Cuidadosamente, Madison cerró la puerta y se volvió hacia Lyla.

—¿Hay algo ahí fuera que desee volver a meter en el apartamento? —preguntó.

—Déjelo —suspiró Lyla—. No quiero… Oh, sí. Hay un depósito de dos mil sobre el Lar. No me gustaría que se lo llevara, el bastardo. ¡El bastardo! ¡Y yo que creí que era amigo de Dan! Debió de oír que Dan había muerto y yo había sido arrestada, y pensó que podía aprovechar la oportunidad para mudarse aquí… Ha estado viviendo con su chica en una sola habitación desde hace meses, y este lugar tiene al menos una cocina independiente, aunque todo lo demás sea más bien sórdido… ¿Qué está haciendo?

Madison había acercado su cabeza a la puerta, escuchando. Al cabo de un momento, la abrió de golpe, su mano preparada para golpear exactamente en el lugar preciso. Berry aulló cuando su muñeca fue atrapada y la mano del nig apretó fuertemente en los nervios precisos que le obligaron a abrir los dedos. Una llave código cayó tintineando al suelo, y Madison dijo irónicamente:

—Qué gran gesto el que devuelvas la llave… Supongo que la señorita Clay la necesitará.

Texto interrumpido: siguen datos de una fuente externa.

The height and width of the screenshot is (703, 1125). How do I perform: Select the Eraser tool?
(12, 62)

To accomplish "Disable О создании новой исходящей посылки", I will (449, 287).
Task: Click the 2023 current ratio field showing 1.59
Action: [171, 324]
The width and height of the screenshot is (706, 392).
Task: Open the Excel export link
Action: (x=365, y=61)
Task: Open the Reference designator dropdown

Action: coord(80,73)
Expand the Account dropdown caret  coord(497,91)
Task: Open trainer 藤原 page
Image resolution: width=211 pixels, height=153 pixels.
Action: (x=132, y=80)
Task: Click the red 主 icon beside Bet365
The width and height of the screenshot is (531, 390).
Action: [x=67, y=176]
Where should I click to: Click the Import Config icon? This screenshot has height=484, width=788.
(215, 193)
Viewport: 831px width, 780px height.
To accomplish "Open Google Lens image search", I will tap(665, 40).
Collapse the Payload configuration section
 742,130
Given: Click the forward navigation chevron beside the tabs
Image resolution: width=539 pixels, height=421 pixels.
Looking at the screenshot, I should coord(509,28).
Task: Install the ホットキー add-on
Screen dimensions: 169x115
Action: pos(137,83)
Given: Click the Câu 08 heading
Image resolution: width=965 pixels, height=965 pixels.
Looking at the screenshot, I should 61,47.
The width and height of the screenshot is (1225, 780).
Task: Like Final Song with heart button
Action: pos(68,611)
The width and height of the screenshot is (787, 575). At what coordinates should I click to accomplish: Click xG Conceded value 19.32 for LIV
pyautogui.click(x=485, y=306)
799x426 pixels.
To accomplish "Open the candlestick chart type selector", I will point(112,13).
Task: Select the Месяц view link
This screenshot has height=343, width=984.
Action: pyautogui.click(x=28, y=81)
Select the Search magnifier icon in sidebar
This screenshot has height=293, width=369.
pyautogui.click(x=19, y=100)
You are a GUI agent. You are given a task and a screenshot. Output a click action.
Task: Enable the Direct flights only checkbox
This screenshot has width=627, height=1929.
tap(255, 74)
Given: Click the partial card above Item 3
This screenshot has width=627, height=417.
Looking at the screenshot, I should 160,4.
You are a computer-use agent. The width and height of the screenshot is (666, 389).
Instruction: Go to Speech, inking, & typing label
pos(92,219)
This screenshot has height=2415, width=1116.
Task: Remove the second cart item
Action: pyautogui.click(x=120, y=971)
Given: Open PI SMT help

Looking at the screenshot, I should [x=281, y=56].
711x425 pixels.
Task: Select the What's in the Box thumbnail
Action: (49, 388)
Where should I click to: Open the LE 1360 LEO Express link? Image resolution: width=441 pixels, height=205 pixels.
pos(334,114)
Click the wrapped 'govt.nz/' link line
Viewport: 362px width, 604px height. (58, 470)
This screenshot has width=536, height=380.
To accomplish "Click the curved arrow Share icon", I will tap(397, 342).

Pero en la otra mano Berry sujetaba un cuchillo, y Madison se hizo cargo también de él sin ironía ni dilación; la hoja lanzada contra su vientre terminó su trayectoria contra el marco de la puerta metálica, resbaló con un chirrido, y su mango pasó con ayuda de un preciso movimiento de la mano de Berry a la del nig. Por segunda vez en menos de un minuto, la mandíbula de Berry colgó incrédula. Durante un interminable momento los dos hombres se miraron frente a frente; luego, los nervios de Berry se desmoronaron, y corrió ciegamente hacia el ascensor.